Если раньше Соня смутно представляла себе цель, которую поставил себе кружок, то теперь знала ясно: его целью было организовать передовую учащуюся молодежь, создать кадры истинно народной партии.

Однажды ночью послышались глухие удары в дверь, потом произнесенное басом слово «телеграмма» и бряцание шпор. «Обыск», — сообразила Соня. Она уже знала от товарищей, что жандармы на вопрос «Кто там?» большей частью отвечают: «Телеграмма».

Едва только Соня и Саша успели зажечь свечу и наскоро одеться, как к ним вошли жандармский офицер, три жандарма в касках и господин в штатском — очевидно прокурор. Огромные, перегнувшиеся пополам тени заходили по потолку и. стенам. В комнате сразу стало неуютно, как на улице. Жандармский офицер сел к столу и стал перелистывать тетради с конспектами.

— «Современное учение о нравственности по Лаврову», — прочел он заглавие одного из конспектов и добавил торжествующим тоном: — Сочинение Лаврова, известного революционера и эмигранта.

— Гм, да, — сказал прокурор, просматривая тетрадку при свете свечи, — по всей видимости, революционная программа.

— Вы ошибаетесь, — вмешался Николай Лопатин, входя в комнату. — Этот конспект составлен мной по статье, напечатанной с разрешения цензуры в «Отечественных записках».

Офицер взял тетрадку у прокурора и передал ее одному из жандармов. Лопатин усмехнулся и пожал плечами. Офицер нахмурился.

— Обыскать постели! — скомандовал он грозно.

«Надо переменить простыни», — подумала Соня, глядя на огромные коричневые руки жандарма, которые рылись в ее постели.

Двинулись в другие комнаты. Пришел из второй дачи Чайковский. Красивый, хорошо одетый, с изящно подстриженной бородкой, он казался молодым человеком из высшего общества. Соня с удовольствием наблюдала, как он спокойно, даже небрежно разговаривал с жандармами.

Обыск продолжался четыре часа. Стало светать.

— Потрудитесь расписаться, — сказал, наконец, офицер, — в том, что вы явитесь в назначенный срок в Третье отделение канцелярии его величества для дачи показаний.

Только Соня успела вздохнуть свободно — все в порядке, ничего не найдено, как офицер обратился к Чайковскому:

— Вы арестованы. Извольте следовать за нами.





Соня видела в окно, как Чайковский вышел вместе с жандармами из палисадника и сел в одну из ожидавших у калитки карет. Поместившийся с ним рядом жандармский офицер задернул шторы. Лошади тронулись, увозя из Кушелевской коммуны одного из ее основателей. Сразу стало грустно. Возбуждение, вызванное обыском, прошло. Вокруг все было раскидано, разбросано, — как перед переездом на другую квартиру.

Эти строки не могли не вспомниться. Соне и Саше, когда они в назначенный день подошли, к зданию Третьего отделения у Цепного моста.
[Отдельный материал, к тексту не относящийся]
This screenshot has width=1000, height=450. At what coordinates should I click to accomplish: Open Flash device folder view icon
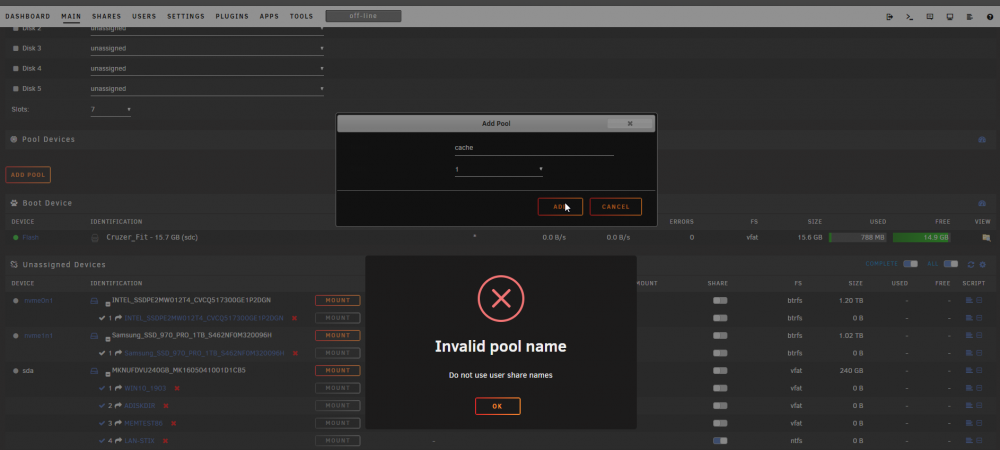tap(986, 238)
Жандарм, стоявший у железных решетчатых ворот, указал им дорогу. Они прошли по узкому проезду во двор и вошли в подъезд длинного трехэтажного здания. Про Третье отделение говорили, что там не только допрашивают пристрастно, но и пытают. Поэтому, когда Соня подходила к столу, за которым заседала комиссия, она приготовилась ко всему.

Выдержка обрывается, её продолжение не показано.